Frances was called to the Pacific Northwest in 1895 in response to her ailing parents, then residents of Spokane, Washington. While devoting much of her time to care for her aged parents, she was appointed head of the department of modern languages at South Side High School (later Lewis and Clark High School), a position she held for seventeen years, until 1912. After her parents’ deaths, Frances Linfield took the position of Dean of Women at McMinnville College in McMinnville, Oregon, which she held from 1921 to 1928.

== Personal life ==

Frances Eleanor Ross married George Fisher Linfield on September 4, 1878, in Moline, Illinois. He was an ordained Baptist minister, worked as a teacher, and served as the principal of Wayland Academy. Mr. and Mrs. Linfield had had one son, Ross Linfield, who was born May 8, 1883, in Muscatine, Iowa. Ross died in infancy and was buried in Oakwood Cemetery at Beaver Dam, Dodge County, Wisconsin. The Rev. Linfield died April 30, 1890, in Beaver Dam, and also was buried in Oakwood Cemetery.

== Public service and philanthropy ==

During their tenure as instructors at Wayland Academy (and likely after the death of their young son, Ross), George and Frances Linfield determined that they should devote their life savings to promote Christian education. The original agreement between Mr. and Mrs. Linfield was that, if the Lord prospered them, they would someday make a generous contribution toward Christian education. In order to execute this plan, the couple agreed that during the first year, Rev. Linfield would pay all of their expenses, allowing Mrs. Linfield to invest her salary, while the succeeding year the plan should be reversed. Under this plan Mrs. Linfield invested $2,300 in real estate in Spokane, Washington. Using her own funds as well as those of her late husband, and property that she inherited from her parents, Mrs. Linfield made similar investments which continually grew in value.

In 1922, she made a gift to McMinnville College of her real estate holdings in Spokane, which were valued at $250,000. (According to the U.S. Bureau of Labor Statistic's Consumer Price Index Inflation Calculator, $250,000 in 1922 would equate to nearly $3,800,000 in 2020.) As a condition of the gift, the school changed its name to Linfield College in honor of her late husband, the Rev. George Fisher Linfield.

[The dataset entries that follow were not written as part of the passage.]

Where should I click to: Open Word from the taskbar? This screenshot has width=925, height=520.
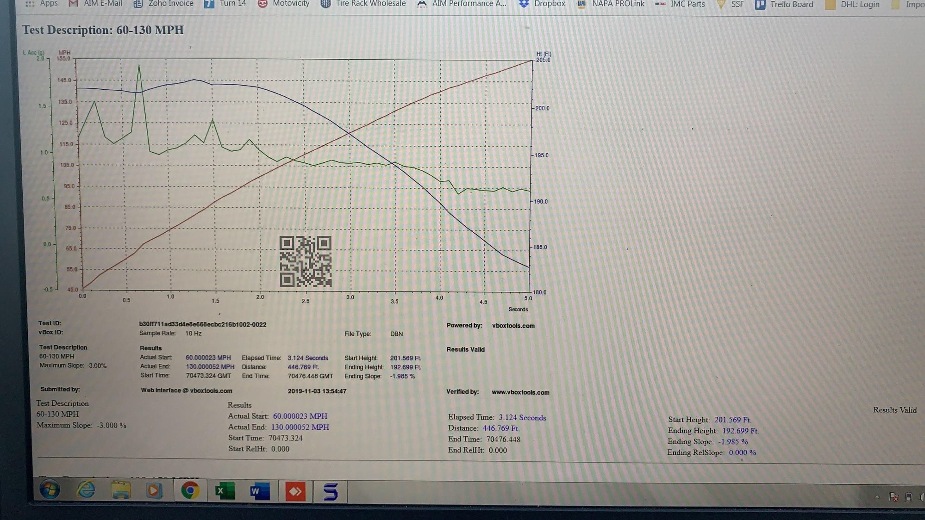[260, 491]
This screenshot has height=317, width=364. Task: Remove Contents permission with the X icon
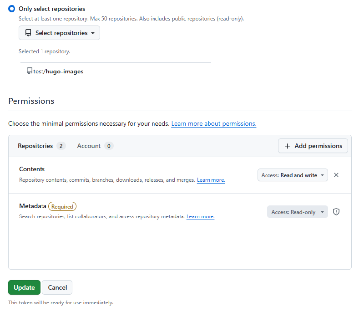tap(336, 175)
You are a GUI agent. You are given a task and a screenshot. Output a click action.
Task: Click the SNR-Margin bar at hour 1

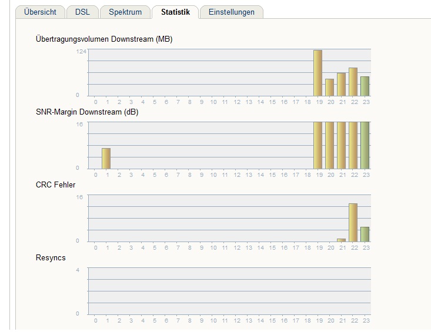106,159
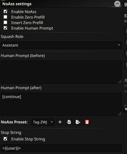Image resolution: width=127 pixels, height=154 pixels.
Task: Toggle Insert Zero Prefill checkbox
Action: point(5,22)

The Spokane properties involved in her donation included a site at 714 W. Main Street, which Mrs. Linfield originally purchased for $2,300. It was later sold to S. H. Kress & Co. for $100,000. Property on Monroe Street between Sprague and First Streets that was originally owned by her father as early as 1889, was sold to Lee Hammond of the Hammond Tire company in 1928, also for $100,000. As of 1940, Linfield College retained ownership of a lot at the northwest corner of Sprague and Monroe, which was then occupied by the Cohn Brothers furniture store and the Fox garage.

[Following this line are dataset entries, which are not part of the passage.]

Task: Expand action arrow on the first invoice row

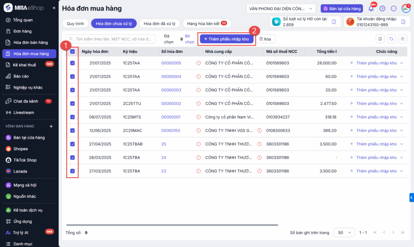Action: pyautogui.click(x=401, y=63)
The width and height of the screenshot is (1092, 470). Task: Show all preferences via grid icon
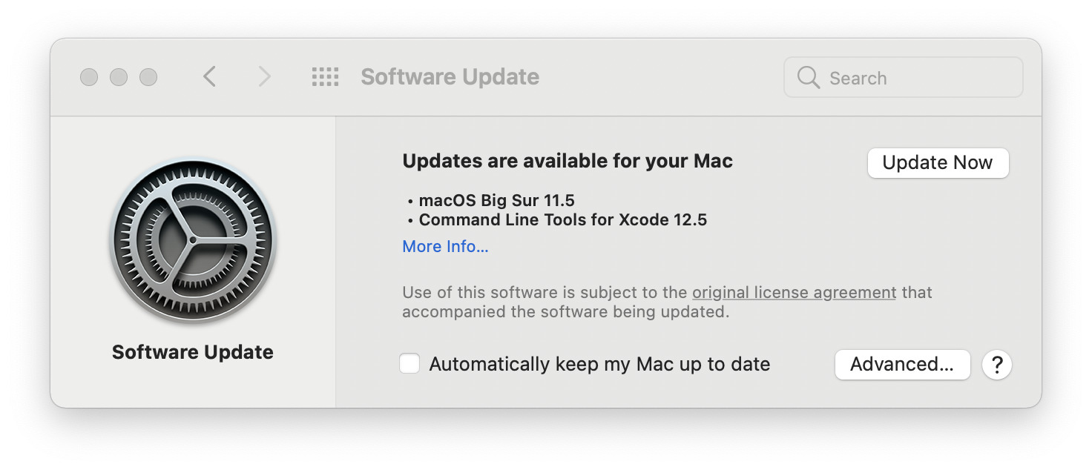[325, 77]
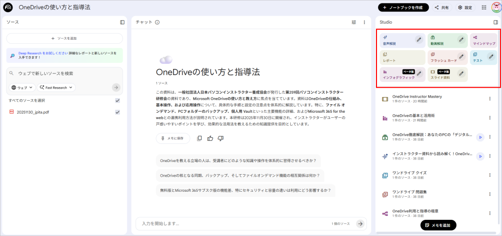Open more options for OneDrive Instructor Mastery
This screenshot has width=502, height=236.
[490, 98]
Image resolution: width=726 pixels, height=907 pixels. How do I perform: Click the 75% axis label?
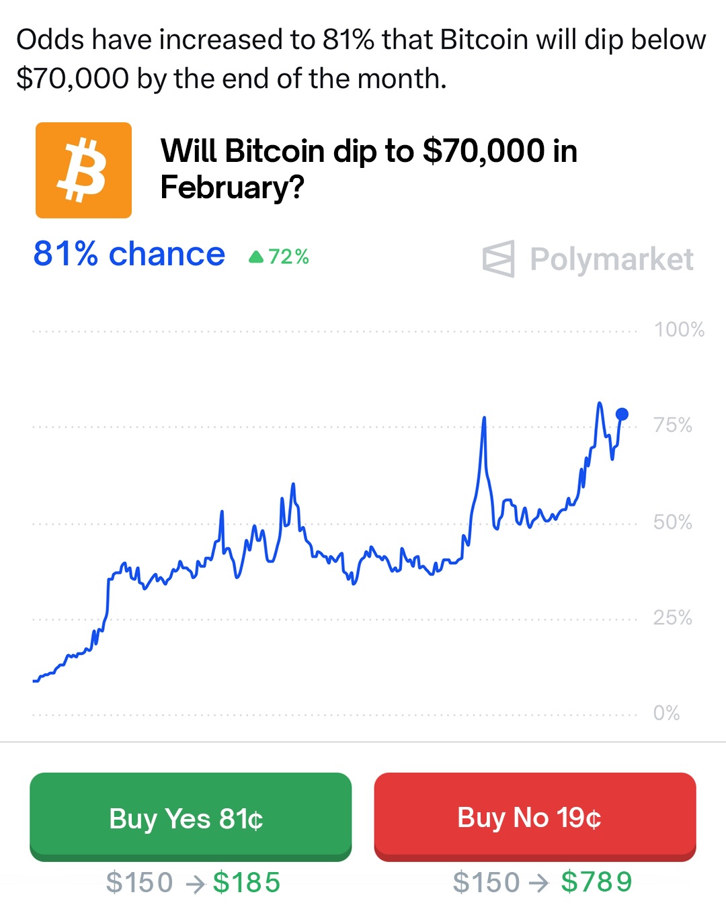point(672,425)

During her residence in Spokane, Mrs. Linfield was a member of the Grace Baptist Church, and was very active in Baptist affairs. She served as counselor on the state convention board of eastern Washington and northern Idaho and also on the board of the Deaconess Hospital in Spokane. She served for many years as the Vice President of the Woman's American Baptist Foreign Missionary Society. She also held memberships in the American Association of University Women, the Daughters of the American Revolution, and the Woman's Christian Temperance Union. From 1922 until her death, in 1940, Mrs. Linfield sat on the Board of Directors of Linfield College.

== Death ==

Frances Linfield died March 26, 1940, at her home in Portland, Oregon. She is buried at Lincoln Memorial Park in Portland.